The results have been prepared for the 26 weeks ended 30 June 2019 (2019) and the comparative period is for the 26 weeks ended 1 July 2018 (2018). The results are presented on a statutory and adjusted basis and revenue trends are presented on a statutory and like for like basis. The like for like trends for 2019 include Express & Star as if it had been owned from the beginning of 2018 and exclude from the 2018 comparative the impact of portfolio changes and the disposal of Communicator Corporation. Note 17 sets out the reconciliation between the statutory and adjusted results and note 19 sets out the reconciliation between the statutory and like for like revenue.

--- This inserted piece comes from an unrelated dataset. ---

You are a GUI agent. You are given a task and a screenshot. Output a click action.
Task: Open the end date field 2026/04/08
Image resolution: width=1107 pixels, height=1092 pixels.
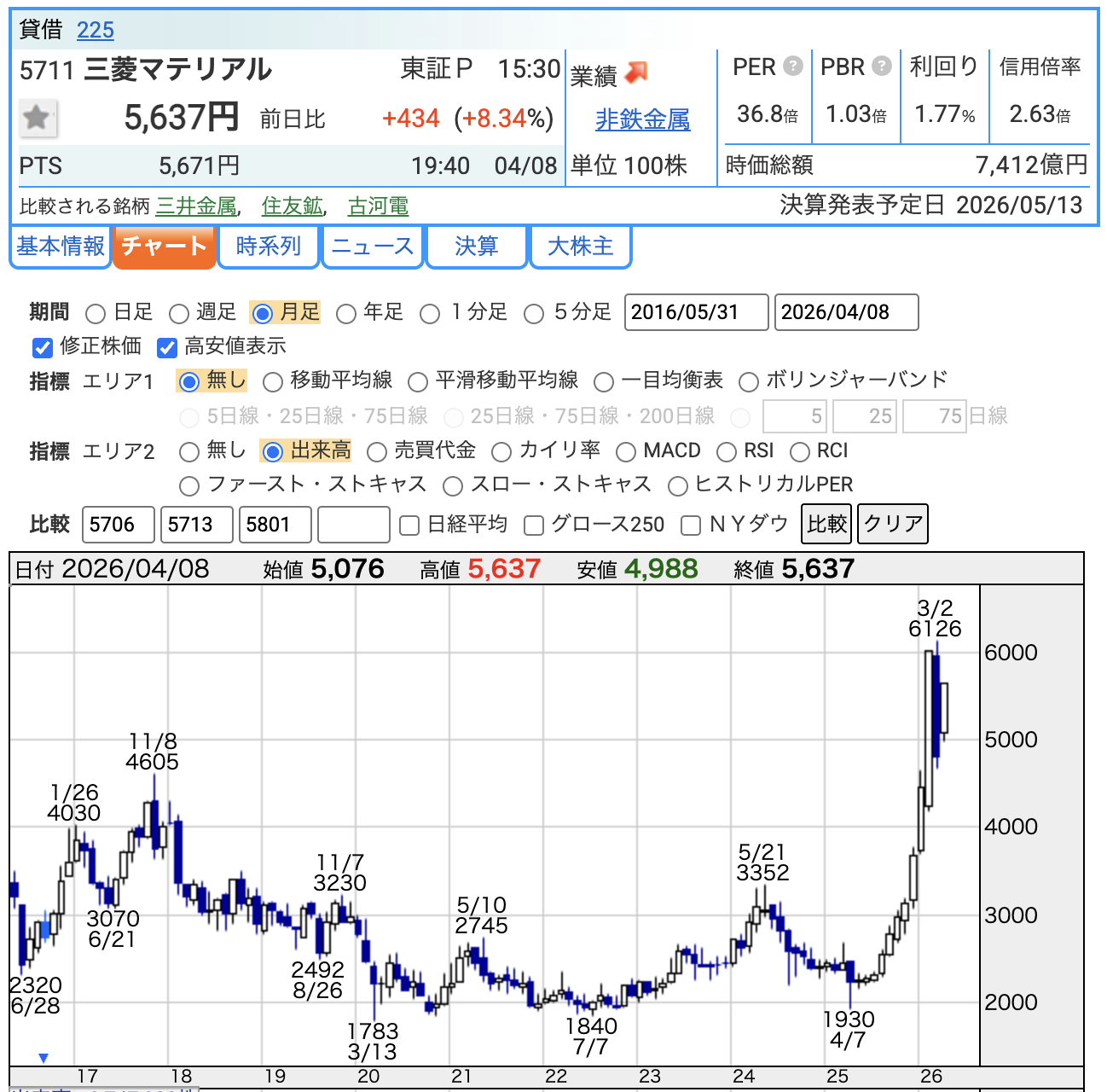[846, 312]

Following recent acquisitions and disposals and changes to the management structure, management have reviewed the segment disclosure and have concluded that the performance of the Group should be presented as a single reporting segment (note 3). As noted on page 3, the Group has amended the presentation of revenues. Note 18 sets out the reconciliation of statutory revenue categories.

Revenue

Group revenue fell by 0.3% or £1.2 million to £352.6 million including Express & Star for six months in the current period versus four months in the comparative period. Group revenue is the same on a statutory and adjusted basis. On a like for like basis, Group revenue fell by 6.3% compared to a like for like fall of 7.2% in the first half of 2018.

Group Print revenue comprises:

 

2019

2018

 

£m

£m

Circulation

185.1

175.7

Advertising

78.0

95.4

Printing

19.7

17.5

Other

19.0

17.8

Group Print

301.8

306.4

Group Print revenue fell by 1.5% or £4.6 million to £301.8 million benefitting from the acquisition of Express & Star.

On a like for like basis Group Print revenue declined by 8.2% (compared to 9.1% in the first half of 2018), with the more resilient circulation revenue declining by 3.9% (which now accounts for 61% of Group Print revenue) while the more structurally challenged advertising revenue declining by 21.1%. The circulation revenue decline benefited from cover price increases and increasing availability while the advertising decline was impacted by the agreed reduction in Health Lottery advertising as part of the Express & Star acquisition (excluding this effect, advertising declined by 19.0%).

The like for like decline in circulation revenue saw volume declines partially mitigated by cover price increases and increased availability. Circulation volume declines for the Group's national titles (excluding the impact of sampling) fell by 13.9% which compares to a decline for the UK tabloid market of 10.3%. Volume declines for our regional titles were 13.8% for paid-for dailies, 21.0% for paid-for weeklies and 1.9% for paid-for Sundays. Our regional Sunday volumes are impacted by the launch of MEN on Sunday and the benefit the Sunday Echo received following Liverpool FC Champions League victory in June. The circulation volumes for the paid-for magazines, OK! and New!, declined at a combined rate of 17.4%. The circulation volume trends in the market have been impacted by cover price differentials.

 

 

The like for like decline in advertising revenue reflects the impact of the reduction in Health Lottery advertising and the absence of the World Cup which was in June (and July) in the prior year. Our nationally sourced advertising performed better than locally sourced revenues. Print advertising volume market share on the Group's national titles on a like for like basis was broadly similar to 2018.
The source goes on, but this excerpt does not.